ACTION ITEM: Write the full listing out again, keeping every line exactly as it is.

*** PROVIDED DATA Section Begins ***

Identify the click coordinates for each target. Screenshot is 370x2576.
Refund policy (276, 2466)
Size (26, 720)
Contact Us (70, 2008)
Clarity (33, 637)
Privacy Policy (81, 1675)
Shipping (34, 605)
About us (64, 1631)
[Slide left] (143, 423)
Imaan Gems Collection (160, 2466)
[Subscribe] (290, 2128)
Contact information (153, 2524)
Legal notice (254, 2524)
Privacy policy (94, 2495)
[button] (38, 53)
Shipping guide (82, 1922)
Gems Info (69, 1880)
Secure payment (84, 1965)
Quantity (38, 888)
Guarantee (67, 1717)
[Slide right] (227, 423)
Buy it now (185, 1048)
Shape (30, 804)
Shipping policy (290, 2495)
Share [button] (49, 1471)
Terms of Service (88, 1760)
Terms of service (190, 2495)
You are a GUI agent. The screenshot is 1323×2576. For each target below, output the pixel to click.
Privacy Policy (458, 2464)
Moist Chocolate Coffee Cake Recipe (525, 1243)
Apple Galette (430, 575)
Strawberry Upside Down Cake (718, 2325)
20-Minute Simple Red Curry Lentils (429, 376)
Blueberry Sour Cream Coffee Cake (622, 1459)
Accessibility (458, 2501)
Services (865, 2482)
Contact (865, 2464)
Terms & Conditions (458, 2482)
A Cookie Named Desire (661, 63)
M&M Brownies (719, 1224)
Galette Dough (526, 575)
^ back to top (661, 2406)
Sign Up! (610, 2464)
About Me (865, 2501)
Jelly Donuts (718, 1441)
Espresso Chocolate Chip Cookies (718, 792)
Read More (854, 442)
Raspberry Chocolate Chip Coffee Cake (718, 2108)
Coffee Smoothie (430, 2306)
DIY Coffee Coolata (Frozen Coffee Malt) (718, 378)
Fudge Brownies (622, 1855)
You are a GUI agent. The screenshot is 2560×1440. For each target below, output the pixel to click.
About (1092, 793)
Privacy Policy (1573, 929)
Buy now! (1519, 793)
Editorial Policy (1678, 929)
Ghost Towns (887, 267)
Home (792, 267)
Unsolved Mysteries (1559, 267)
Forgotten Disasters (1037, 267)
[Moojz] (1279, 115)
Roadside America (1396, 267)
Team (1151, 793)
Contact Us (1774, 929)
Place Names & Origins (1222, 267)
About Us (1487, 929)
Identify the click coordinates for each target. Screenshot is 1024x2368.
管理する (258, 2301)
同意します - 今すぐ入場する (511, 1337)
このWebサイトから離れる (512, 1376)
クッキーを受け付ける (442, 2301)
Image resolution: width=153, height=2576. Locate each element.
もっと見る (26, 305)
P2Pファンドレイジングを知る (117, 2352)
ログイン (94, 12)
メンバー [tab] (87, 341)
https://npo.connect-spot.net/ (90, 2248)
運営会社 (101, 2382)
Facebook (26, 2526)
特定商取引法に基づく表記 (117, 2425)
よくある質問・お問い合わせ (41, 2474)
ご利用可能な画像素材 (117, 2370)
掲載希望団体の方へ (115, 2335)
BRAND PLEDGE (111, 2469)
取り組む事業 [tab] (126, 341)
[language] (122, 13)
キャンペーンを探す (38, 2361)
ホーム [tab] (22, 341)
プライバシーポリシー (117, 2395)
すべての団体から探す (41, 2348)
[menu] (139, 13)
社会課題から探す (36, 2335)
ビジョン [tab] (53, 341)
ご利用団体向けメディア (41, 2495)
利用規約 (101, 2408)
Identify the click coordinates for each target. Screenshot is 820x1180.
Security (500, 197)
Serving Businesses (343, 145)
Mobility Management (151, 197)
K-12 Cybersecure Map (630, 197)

*** PROVIDED DATA Section Ends ***

SOLVED PROBLEM:
Identify the click coordinates for each target. Screenshot is 370x2576.
Refund policy (276, 2466)
Size (26, 720)
Contact Us (70, 2008)
Clarity (33, 637)
Privacy Policy (81, 1675)
Shipping (34, 605)
About us (64, 1631)
[Slide left] (143, 423)
Imaan Gems Collection (160, 2466)
[Subscribe] (290, 2128)
Contact information (153, 2524)
Legal notice (254, 2524)
Privacy policy (94, 2495)
[button] (38, 53)
Shipping guide (82, 1922)
Gems Info (69, 1880)
Secure payment (84, 1965)
Quantity (38, 888)
Guarantee (67, 1717)
[Slide right] (227, 423)
Buy it now (185, 1048)
Shape (30, 804)
Shipping policy (290, 2495)
Share [button] (49, 1471)
Terms of Service (88, 1760)
Terms of service (190, 2495)
You are a GUI agent. The screenshot is 1323×2576. For each target below, output the pixel to click.
Privacy Policy (458, 2464)
Moist Chocolate Coffee Cake Recipe (525, 1243)
Apple Galette (430, 575)
Strawberry Upside Down Cake (718, 2325)
20-Minute Simple Red Curry Lentils (429, 376)
Blueberry Sour Cream Coffee Cake (622, 1459)
Accessibility (458, 2501)
Services (865, 2482)
Contact (865, 2464)
Terms & Conditions (458, 2482)
A Cookie Named Desire (661, 63)
M&M Brownies (719, 1224)
Galette Dough (526, 575)
^ back to top (661, 2406)
Sign Up! (610, 2464)
About Me (865, 2501)
Jelly Donuts (718, 1441)
Espresso Chocolate Chip Cookies (718, 792)
Read More (854, 442)
Raspberry Chocolate Chip Coffee Cake (718, 2108)
Coffee Smoothie (430, 2306)
DIY Coffee Coolata (Frozen Coffee Malt) (718, 378)
Fudge Brownies (622, 1855)
You are a GUI agent. The screenshot is 2560×1440. For each target below, output the pixel to click.
About (1092, 793)
Privacy Policy (1573, 929)
Buy now! (1519, 793)
Editorial Policy (1678, 929)
Ghost Towns (887, 267)
Home (792, 267)
Unsolved Mysteries (1559, 267)
Forgotten Disasters (1037, 267)
[Moojz] (1279, 115)
Roadside America (1396, 267)
Team (1151, 793)
Contact Us (1774, 929)
Place Names & Origins (1222, 267)
About Us (1487, 929)
Identify the click coordinates for each target. Screenshot is 1024x2368.
管理する (258, 2301)
同意します - 今すぐ入場する (511, 1337)
このWebサイトから離れる (512, 1376)
クッキーを受け付ける (442, 2301)
Image resolution: width=153, height=2576. Locate each element.
もっと見る (26, 305)
P2Pファンドレイジングを知る (117, 2352)
ログイン (94, 12)
メンバー [tab] (87, 341)
https://npo.connect-spot.net/ (90, 2248)
運営会社 (101, 2382)
Facebook (26, 2526)
特定商取引法に基づく表記 (117, 2425)
よくある質問・お問い合わせ (41, 2474)
ご利用可能な画像素材 (117, 2370)
掲載希望団体の方へ (115, 2335)
BRAND PLEDGE (111, 2469)
取り組む事業 [tab] (126, 341)
[language] (122, 13)
キャンペーンを探す (38, 2361)
ホーム [tab] (22, 341)
プライバシーポリシー (117, 2395)
すべての団体から探す (41, 2348)
[menu] (139, 13)
社会課題から探す (36, 2335)
ビジョン [tab] (53, 341)
ご利用団体向けメディア (41, 2495)
利用規約 (101, 2408)
Identify the click coordinates for each target. Screenshot is 820x1180.
Security (500, 197)
Serving Businesses (343, 145)
Mobility Management (151, 197)
K-12 Cybersecure Map (630, 197)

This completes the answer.